MEDIA STATEMENT by the GOOD Party
City of Cape Town says undisclosed additional Covid spending is not our business
22 January 2021
The City of Cape Town and Western Cape Provincial Government have stonewalled efforts by GOOD Party provincial parliamentarian Brett Herron to extract the truth about tenders issued under cover of the Covid emergency.
The City made a big show of congratulating itself last year for issuing public reports on its Covid spending. But when Herron requested information relating to an alleged dodgy tender that was not included in the reports the City sent back a message – through MEC for Local Government Anton Bredell – that it “does not report to Mr Herron” on operational matters.

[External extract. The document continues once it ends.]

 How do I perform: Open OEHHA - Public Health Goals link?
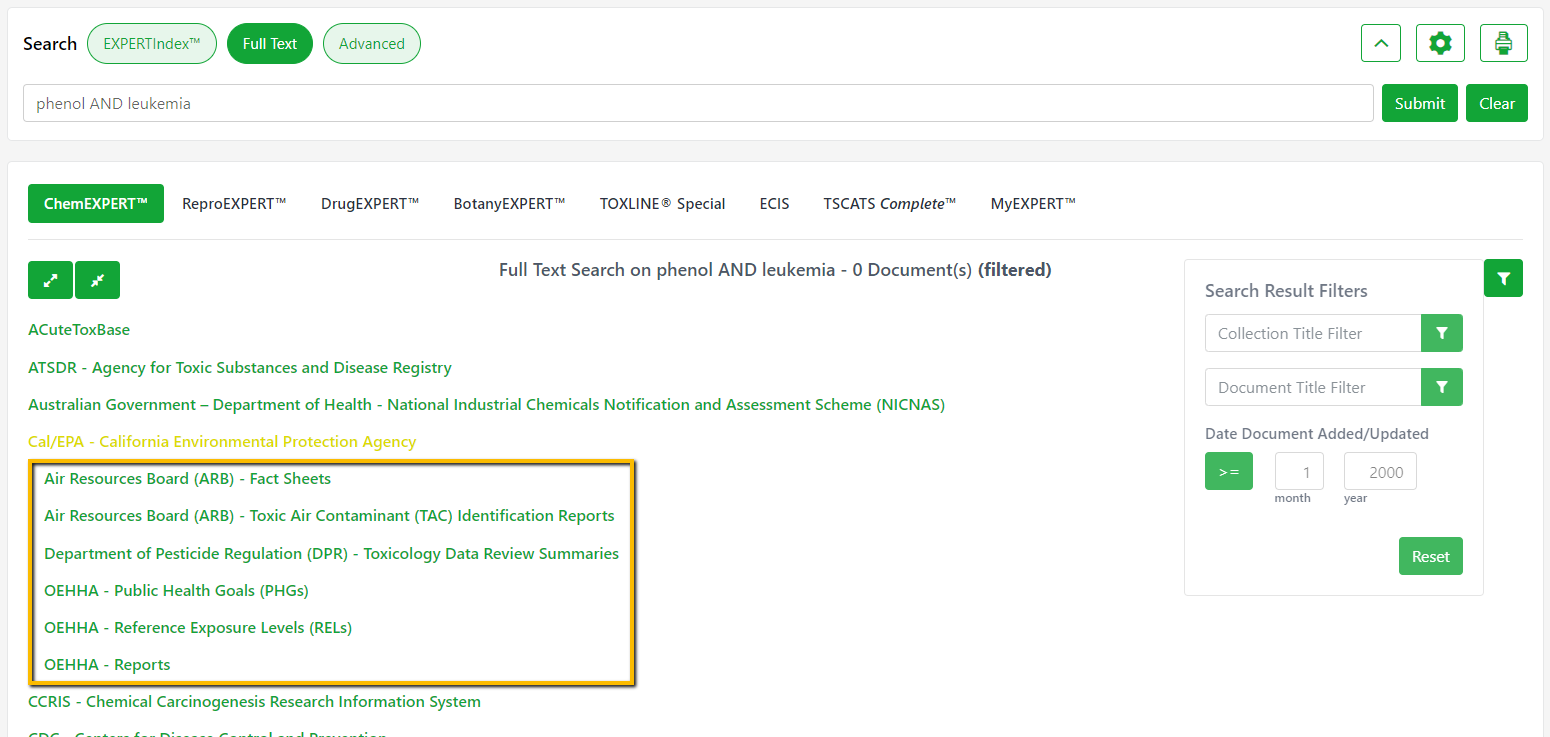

The tender in question, worth R1.23m, was awarded by the City’s Social Development and Early Childhood Development Department.
The spending apparently related to undisclosed additional expenses on the City’s bungled project to corral homeless people during the initial stages of the pandemic. Spending on this project included an obscene +R40m for tent hire at the aborted Strandfontein internment camp. The R1.23m was evidently spent on services of some kind at Culemborg, a second major cost centre.

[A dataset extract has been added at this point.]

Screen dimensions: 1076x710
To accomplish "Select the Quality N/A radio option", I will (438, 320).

After GOOD received information about the undisclosed additional tender, Herron submitted a set of parliamentary questions for written reply to Bredell in November. Herron wanted to know by what process the tender was awarded, how the company was identified, and whether there was a requirement that the company had previously worked with homeless people.
It took Bredell nearly two months to come up with this non-reply: “The question was sent to the City for a response, the City’s response was as follows:’This is an operational matter, and the City does not report to Mr Herron concerning its changes to operational matters.'”
Herron said: “Neither the City nor Bredell appear to understand their obligations in terms of accountability. Keeping those responsible for public spending honest is part of my job description as an MPL, and those holding the purse strings are duty bound to account. This is not political jousting; it is the law.
“It would be regrettable if we have to seek the court’s assistance to compel the Mayor of Cape Town to disclose information the public is entitled to receive. If we are forced to go this route we will seek a personal costs order against the Mayor. Ratepayers should not have to pay for this childishness.”
Herron said he would first write to Bredell to ask for an explanation. If no further information was forthcoming he would approach the court.
“There’s an important principle at play, here,” Herron said. “When MECs and Ministers can get away with replies such as, ‘it’s none of your business’, to parliamentary questions the principle of accountability will be dead.”